Steady State Performance (Worst Case) And TRIM
Clean Performance
In order to examine how an SSD might perform over time, we first fill up the user-accessible space with an incompressible sequential write, dirtying it up. The point is to replicate a worst-case situation where you find every available block written-to, leaving none free for the controller to use without first performing garbage collection.
Dirty Performance
Since all user-accessible blocks contain data, garbage collection (which includes wear-leveling) needs to kick in. At this point, in order to write to the drive, existing blocks need to be shuffled around. Over-provisioning is the reserved space where this is allowed to happen.
According to Iometer, we should expect just under 400 MB/s right out of the box in sequential reads and writes. Indeed, sequential writes aren't penalized at all. SandForce's technology does most of its garbage collection in the foreground, so peak write speeds remain optimal.
Yet, strangely, after filling the drive, compressible read performance falls to ~200 MB/s. This is weirdness. That reads suffer and writes don't really doesn't make sense. Although we can't pin a cause on this behavior, we spent hours retesting and confirming our results.
Rerunning this test with a 60 GB Vertex 3 yields the same results, suggesting that this is something we'd see from any SandForce-based SSD.
Torture Performance
There's one other steady state to consider, and it involves overwriting the original dirty state with 4 KB random writes. Because the drive is already full of data, the controller can't write to available blocks. When we start writing with sequential data again, we force garbage collection to occur. This is a far more strenuous exercise than the preceding test as a consequence of data fragmentation.
This exercise tends to emphasize background garbage collection, which, as we just noted, doesn't apply to SandForce.

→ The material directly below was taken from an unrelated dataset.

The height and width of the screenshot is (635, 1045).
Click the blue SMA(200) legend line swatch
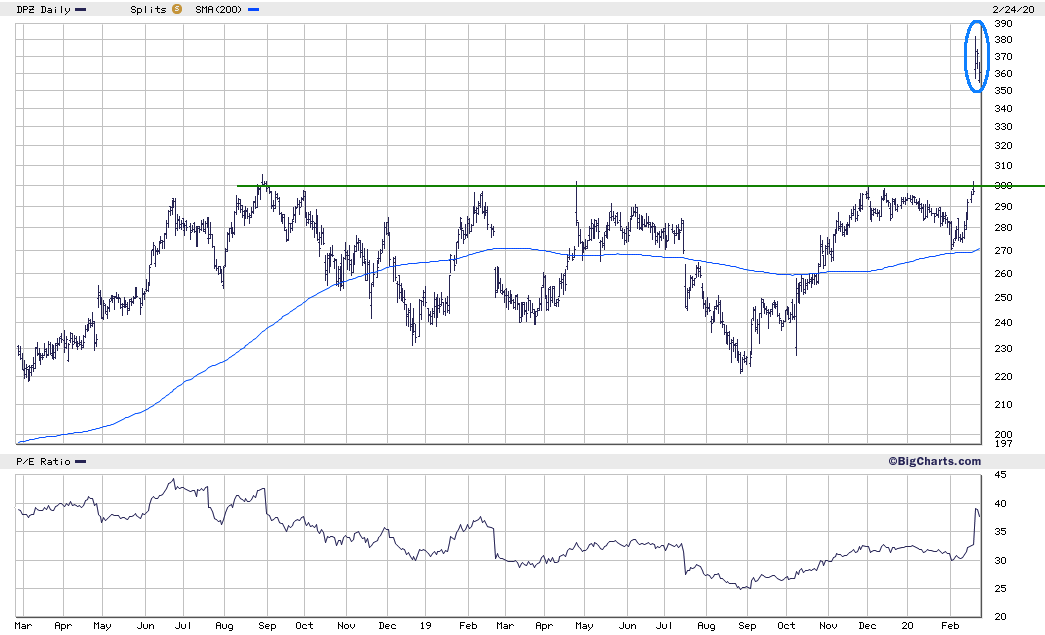coord(254,10)

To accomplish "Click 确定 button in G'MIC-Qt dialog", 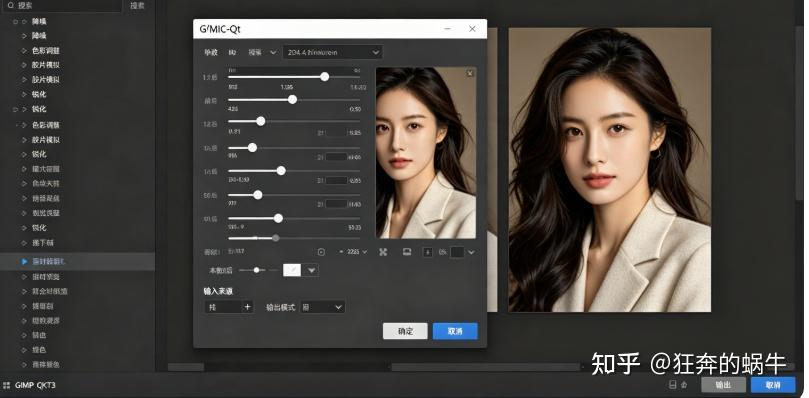I will pos(405,331).
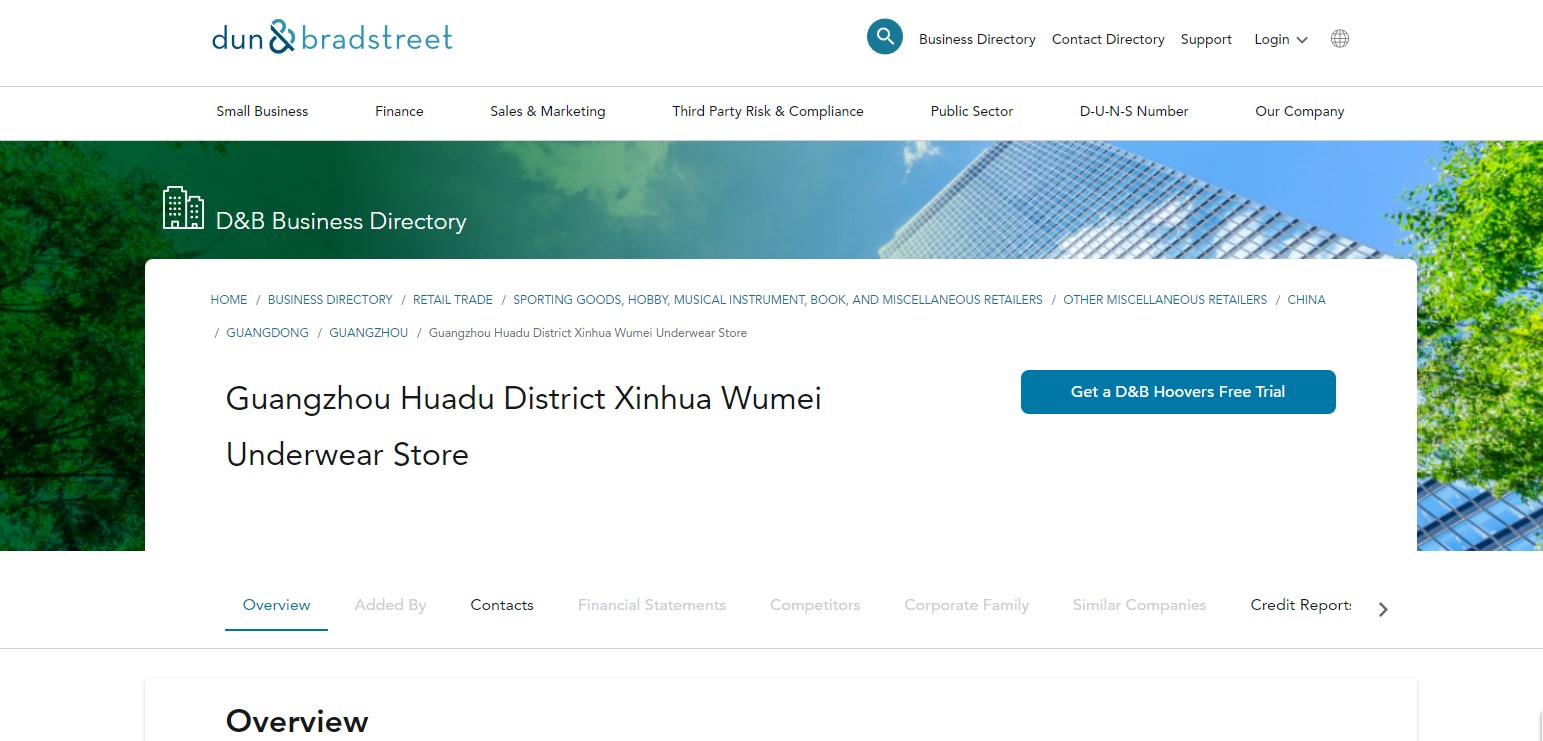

As a result, leaving the SSD idle won't help an SSD 520 as much as it might a Samsung 830, for instance.
Increasing data fragmentation on the drive causes compressible sequential reads to fall to 100 MB/s. This is what you'd see on any SandForce-based SSD though; it's not unique to Intel's.
TRIM Performance
Although idle time is less impactful on SandForce-based SSDs due to their foreground garbage collection, it is possible to recover compressible read performance by triggering the TRIM command. This occurs when you empty your Recycle Bin. Write speed still suffers because SandForce's controller delays block recovery until it actually needs to write.
Although idle time has less of an impact on SandForce-based SSDs due to their foreground garbage collection, it is possible to recover compressible read performance by triggering the TRIM command. This occurs when you empty your Recycle Bin. Write speed doesn't recover, however, because SandForce's controller delays the action until it actually needs blocks to write.
Fortunately, this may never be an issue for you. It only applies once you've written data to every block. And that's only likely to happen in an operating environment without TRIM support or if you RAID two SandForce-based SSDs together.